Commission member Leanne Kealoha Fox concluded the launch event, highlighting the artistic contributions that are included in the report. The inside front cover (pictured) features a public art installation by Miami-based artist Xavier Cortada that shows a street intersection’s elevation and its vulnerability to sea level rise. Dr. Fox also read the poem “Whispers of Change: America’s Climate Call” by Commission cochair Mustafa Santiago Ali, which is included on the inside back cover of the report. Photo by Noah Willman.

Summary of Recommendations

Strategy 1: Prioritize Equity, Fairness, and Justice in Climate Action

Recommendation 1.1 
Prioritize investment in communities that are on the front lines and are the hardest hit by the consequences of climate change, energy transition, and adaptation efforts.

Recommendation 1.2 
Build capacity for climate action by engaging diverse voices, removing barriers, and disseminating promising practices.

Recommendation 1.3 
Weave frontline communities and Indigenous Knowledge into research on controlling pollution and managing the impacts of climate change.

Strategy 2: Engage and Educate Diverse Communities

Recommendation 2.1 
Empower diverse and trusted messengers to communicate climate change issues that resonate with specific communities.

Recommendation 2.2 
Support and celebrate concrete commitments to climate action by government, businesses, community groups, and NGOs.

Recommendation 2.3 
Combat climate misinformation in the news and across social media.

Recommendation 2.4 
Expand access to climate education across K–16 subjects and into formal and informal education venues.
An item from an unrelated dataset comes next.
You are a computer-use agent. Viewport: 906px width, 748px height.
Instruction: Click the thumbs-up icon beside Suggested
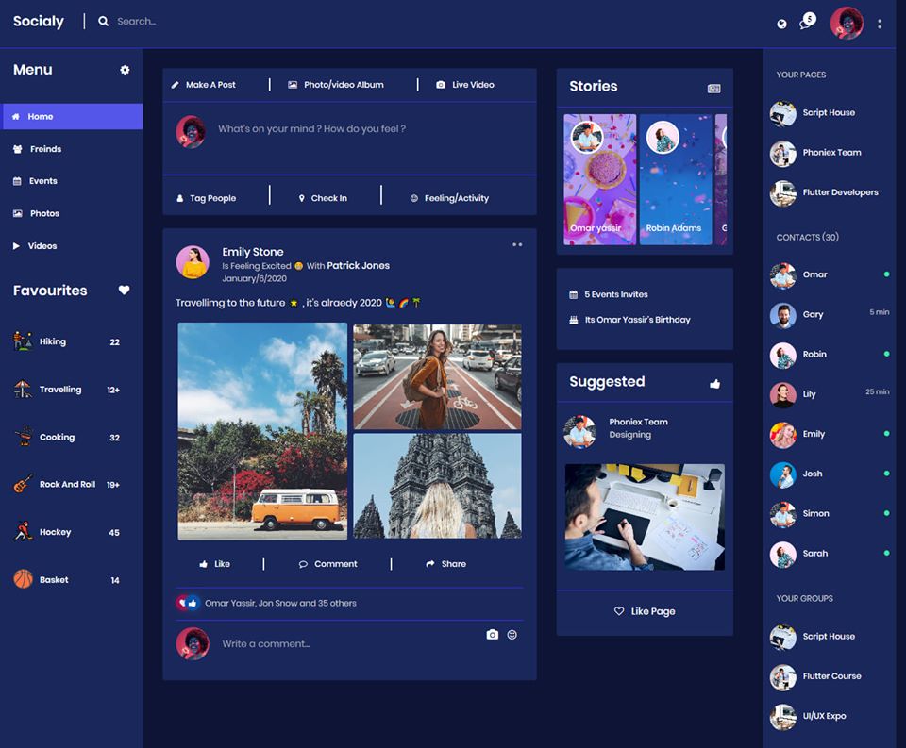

Advocate for climate education in all state curricula and develop tools for knowledge assessment.

Strategy 3: Mobilize Investment

Recommendation 3.1 
Design, implement, and iteratively evaluate policies to push the technological frontier.

Recommendation 3.2 
Leverage investments in infrastructure modernization to correct historical underinvestment in marginalized communities.

Recommendation 3.3 
Create more robust, credible, and comprehensive incentives to retire and replace high-emission facilities and vulnerable infrastructure.

Recommendation 3.4 
Redesign permitting processes to be less burdensome and more trustworthy.

Recommendation 3.5 
Strengthen the mandate for companies to measure and disclose climate-related physical and transitional risks that are auditable, replicable, and material.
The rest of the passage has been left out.